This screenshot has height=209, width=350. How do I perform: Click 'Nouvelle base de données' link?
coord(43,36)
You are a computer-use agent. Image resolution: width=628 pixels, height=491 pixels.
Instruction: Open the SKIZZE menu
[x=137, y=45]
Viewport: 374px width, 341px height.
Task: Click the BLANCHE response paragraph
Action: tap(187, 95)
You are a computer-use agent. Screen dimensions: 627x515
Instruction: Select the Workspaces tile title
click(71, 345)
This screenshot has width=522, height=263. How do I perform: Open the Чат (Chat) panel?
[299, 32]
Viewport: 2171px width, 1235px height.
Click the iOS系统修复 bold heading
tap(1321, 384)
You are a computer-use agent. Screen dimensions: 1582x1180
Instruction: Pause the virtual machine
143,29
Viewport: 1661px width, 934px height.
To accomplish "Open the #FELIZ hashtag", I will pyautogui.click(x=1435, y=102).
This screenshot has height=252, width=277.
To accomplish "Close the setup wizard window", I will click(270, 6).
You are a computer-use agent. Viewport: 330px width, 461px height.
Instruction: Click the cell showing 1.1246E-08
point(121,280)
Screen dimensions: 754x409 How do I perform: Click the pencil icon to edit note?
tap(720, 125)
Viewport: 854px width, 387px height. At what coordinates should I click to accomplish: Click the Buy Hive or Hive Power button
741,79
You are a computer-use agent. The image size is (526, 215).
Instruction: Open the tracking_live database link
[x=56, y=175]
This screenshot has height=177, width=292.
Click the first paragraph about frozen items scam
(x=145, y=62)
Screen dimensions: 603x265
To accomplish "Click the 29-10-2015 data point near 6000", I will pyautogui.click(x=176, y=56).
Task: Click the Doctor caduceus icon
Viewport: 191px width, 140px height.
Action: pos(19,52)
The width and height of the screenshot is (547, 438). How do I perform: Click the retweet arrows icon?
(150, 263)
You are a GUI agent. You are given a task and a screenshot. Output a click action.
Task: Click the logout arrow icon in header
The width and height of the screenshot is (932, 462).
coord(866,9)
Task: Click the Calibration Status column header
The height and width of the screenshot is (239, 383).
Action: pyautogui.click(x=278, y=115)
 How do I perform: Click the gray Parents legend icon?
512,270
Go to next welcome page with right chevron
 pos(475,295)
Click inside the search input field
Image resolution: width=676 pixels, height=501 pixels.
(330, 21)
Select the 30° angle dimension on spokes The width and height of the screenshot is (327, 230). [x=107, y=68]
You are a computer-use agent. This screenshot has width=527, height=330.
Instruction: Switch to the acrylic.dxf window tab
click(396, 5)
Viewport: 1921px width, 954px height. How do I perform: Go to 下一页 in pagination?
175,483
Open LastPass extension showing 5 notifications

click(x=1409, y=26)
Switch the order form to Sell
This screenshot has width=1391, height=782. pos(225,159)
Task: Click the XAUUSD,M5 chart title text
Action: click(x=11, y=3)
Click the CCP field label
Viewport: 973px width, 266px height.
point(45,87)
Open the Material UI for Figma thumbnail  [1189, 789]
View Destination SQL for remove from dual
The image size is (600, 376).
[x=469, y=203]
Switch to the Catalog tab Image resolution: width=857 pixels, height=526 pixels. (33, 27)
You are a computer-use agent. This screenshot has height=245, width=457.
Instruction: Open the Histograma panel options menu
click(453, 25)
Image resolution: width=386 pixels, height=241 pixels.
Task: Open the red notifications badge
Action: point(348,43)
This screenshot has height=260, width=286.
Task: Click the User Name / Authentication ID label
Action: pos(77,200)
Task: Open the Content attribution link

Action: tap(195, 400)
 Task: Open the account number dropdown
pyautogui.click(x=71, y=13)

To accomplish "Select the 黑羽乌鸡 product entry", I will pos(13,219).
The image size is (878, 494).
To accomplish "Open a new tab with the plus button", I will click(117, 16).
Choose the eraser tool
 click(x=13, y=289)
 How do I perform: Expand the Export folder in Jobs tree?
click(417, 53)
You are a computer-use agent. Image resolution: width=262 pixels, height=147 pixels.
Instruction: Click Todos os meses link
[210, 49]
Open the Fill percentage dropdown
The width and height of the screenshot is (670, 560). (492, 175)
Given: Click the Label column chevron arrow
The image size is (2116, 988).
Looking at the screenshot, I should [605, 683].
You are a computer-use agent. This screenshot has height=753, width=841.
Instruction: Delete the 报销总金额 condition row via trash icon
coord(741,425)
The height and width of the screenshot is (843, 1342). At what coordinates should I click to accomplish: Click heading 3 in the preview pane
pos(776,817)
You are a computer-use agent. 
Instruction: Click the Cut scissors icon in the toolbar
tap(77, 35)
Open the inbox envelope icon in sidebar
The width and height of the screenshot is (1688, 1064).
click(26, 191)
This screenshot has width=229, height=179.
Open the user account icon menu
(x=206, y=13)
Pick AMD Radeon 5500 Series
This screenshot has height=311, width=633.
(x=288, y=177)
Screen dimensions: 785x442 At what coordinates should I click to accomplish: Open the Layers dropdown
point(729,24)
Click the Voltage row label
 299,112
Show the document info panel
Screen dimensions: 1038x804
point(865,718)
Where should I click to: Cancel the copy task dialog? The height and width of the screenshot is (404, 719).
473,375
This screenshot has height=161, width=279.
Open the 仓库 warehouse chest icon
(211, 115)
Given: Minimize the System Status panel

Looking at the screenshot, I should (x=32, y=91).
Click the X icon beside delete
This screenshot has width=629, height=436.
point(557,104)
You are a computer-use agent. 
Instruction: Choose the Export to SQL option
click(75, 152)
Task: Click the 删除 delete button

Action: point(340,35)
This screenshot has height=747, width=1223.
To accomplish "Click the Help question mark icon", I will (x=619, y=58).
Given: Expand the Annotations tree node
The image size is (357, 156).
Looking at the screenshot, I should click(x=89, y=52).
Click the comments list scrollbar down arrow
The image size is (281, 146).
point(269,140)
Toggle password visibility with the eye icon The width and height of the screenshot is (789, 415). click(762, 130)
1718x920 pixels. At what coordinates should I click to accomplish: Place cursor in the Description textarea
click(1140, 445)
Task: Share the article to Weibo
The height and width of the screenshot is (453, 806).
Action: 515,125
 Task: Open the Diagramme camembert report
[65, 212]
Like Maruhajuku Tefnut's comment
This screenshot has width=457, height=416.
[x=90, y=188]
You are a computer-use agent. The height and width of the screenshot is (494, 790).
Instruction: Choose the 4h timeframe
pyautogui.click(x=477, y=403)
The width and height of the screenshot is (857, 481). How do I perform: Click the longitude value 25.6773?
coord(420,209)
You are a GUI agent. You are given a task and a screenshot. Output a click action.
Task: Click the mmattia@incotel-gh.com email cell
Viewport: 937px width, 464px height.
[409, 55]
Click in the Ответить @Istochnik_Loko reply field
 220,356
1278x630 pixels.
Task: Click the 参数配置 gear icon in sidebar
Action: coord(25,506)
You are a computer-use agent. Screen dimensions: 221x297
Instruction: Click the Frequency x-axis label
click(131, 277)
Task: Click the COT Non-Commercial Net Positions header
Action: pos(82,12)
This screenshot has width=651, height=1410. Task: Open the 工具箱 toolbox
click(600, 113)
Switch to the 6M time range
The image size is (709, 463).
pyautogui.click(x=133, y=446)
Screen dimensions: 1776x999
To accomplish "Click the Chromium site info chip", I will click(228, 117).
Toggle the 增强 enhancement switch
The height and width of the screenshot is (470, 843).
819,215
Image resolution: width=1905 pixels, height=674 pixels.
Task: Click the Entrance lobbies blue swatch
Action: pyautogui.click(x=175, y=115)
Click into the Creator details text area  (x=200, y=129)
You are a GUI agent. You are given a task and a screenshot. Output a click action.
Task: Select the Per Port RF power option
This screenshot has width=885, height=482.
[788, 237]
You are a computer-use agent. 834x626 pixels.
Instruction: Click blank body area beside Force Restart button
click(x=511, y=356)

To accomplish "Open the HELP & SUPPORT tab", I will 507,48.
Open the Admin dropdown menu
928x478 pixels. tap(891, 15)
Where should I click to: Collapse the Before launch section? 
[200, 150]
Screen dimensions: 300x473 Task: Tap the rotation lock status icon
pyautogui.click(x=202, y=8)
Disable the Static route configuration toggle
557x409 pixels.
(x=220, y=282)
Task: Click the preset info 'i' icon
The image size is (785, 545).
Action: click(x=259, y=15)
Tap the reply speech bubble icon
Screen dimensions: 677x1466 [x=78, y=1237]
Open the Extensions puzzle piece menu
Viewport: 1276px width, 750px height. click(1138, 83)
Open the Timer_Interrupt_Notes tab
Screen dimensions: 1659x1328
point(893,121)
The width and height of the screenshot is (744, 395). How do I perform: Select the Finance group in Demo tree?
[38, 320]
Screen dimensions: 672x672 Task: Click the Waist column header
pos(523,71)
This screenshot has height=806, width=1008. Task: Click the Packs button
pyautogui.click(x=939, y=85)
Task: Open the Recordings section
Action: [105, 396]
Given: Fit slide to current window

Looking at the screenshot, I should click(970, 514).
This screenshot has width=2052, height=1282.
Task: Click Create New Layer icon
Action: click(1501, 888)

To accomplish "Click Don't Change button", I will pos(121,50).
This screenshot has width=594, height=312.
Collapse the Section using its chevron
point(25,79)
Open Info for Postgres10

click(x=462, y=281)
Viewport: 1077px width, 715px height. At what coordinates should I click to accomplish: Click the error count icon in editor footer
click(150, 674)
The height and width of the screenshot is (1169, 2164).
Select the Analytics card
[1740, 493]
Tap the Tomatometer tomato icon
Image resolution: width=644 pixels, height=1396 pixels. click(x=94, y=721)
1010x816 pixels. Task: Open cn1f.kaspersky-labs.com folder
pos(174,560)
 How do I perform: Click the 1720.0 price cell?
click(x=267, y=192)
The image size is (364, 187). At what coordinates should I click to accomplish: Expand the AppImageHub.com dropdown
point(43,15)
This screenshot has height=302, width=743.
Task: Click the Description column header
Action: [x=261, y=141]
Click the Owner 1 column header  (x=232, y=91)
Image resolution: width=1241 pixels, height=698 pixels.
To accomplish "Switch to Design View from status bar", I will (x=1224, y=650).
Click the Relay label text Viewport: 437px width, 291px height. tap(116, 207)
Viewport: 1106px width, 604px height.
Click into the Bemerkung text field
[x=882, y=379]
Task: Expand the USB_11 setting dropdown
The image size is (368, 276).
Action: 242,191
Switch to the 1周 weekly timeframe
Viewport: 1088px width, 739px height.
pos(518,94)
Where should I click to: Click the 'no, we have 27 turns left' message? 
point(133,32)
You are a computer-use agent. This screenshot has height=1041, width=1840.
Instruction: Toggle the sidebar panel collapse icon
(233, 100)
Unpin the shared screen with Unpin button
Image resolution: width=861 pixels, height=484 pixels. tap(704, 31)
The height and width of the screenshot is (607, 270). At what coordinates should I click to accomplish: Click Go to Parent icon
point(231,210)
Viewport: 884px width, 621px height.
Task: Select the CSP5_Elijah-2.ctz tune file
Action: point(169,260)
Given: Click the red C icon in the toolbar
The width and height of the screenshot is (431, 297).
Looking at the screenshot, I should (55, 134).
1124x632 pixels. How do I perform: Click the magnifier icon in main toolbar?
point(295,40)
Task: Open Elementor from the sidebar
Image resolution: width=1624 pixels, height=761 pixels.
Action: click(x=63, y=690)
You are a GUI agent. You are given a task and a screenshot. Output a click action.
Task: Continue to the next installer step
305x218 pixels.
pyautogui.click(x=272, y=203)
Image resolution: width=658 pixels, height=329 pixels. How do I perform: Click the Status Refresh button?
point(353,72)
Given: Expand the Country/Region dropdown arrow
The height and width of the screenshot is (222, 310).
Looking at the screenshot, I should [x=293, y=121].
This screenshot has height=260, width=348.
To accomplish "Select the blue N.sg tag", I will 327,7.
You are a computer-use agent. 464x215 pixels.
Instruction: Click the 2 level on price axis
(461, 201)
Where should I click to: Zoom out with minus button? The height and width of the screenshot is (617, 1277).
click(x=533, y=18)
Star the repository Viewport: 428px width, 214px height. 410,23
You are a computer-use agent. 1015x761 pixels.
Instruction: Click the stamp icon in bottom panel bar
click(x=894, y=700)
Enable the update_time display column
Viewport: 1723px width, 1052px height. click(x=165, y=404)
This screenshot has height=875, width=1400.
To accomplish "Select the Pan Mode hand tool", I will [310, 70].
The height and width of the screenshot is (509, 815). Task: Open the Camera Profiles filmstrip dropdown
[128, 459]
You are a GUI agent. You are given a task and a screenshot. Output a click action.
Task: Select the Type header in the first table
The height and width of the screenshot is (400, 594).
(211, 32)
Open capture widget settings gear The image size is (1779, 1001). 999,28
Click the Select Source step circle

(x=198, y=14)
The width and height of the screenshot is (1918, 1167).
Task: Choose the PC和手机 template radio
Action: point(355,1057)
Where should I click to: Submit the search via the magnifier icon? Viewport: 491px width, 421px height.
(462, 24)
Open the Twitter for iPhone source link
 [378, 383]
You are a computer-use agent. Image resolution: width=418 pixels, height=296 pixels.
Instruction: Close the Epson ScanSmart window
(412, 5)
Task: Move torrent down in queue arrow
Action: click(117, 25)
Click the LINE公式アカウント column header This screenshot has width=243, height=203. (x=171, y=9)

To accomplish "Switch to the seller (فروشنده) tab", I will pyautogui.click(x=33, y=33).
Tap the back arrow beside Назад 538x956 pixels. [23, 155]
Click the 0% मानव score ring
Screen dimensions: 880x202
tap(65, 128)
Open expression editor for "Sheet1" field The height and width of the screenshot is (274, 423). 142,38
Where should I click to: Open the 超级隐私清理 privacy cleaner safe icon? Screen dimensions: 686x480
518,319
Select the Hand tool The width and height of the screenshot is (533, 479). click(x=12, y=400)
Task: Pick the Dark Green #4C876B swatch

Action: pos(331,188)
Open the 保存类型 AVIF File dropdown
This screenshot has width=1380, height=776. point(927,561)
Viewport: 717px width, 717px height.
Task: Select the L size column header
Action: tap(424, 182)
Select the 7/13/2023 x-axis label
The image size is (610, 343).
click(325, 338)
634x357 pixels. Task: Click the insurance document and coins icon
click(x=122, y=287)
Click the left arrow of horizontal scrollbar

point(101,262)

○ ○ ○ ○

Find every line in the records that contains the string "coordinates", matching case exactly, and copy each of those lines in full.

• [Result]:
Viewport: 854px width, 387px height. At what coordinates should I click to accomplish: Click the Buy Hive or Hive Power button
The height and width of the screenshot is (843, 1342). At what coordinates should I click to accomplish: Click heading 3 in the preview pane
Screen dimensions: 785x442 At what coordinates should I click to accomplish: Open the Layers dropdown
1718x920 pixels. At what coordinates should I click to accomplish: Place cursor in the Description textarea
Viewport: 1077px width, 715px height. At what coordinates should I click to accomplish: Click the error count icon in editor footer
The image size is (364, 187). At what coordinates should I click to accomplish: Expand the AppImageHub.com dropdown
The height and width of the screenshot is (607, 270). At what coordinates should I click to accomplish: Click Go to Parent icon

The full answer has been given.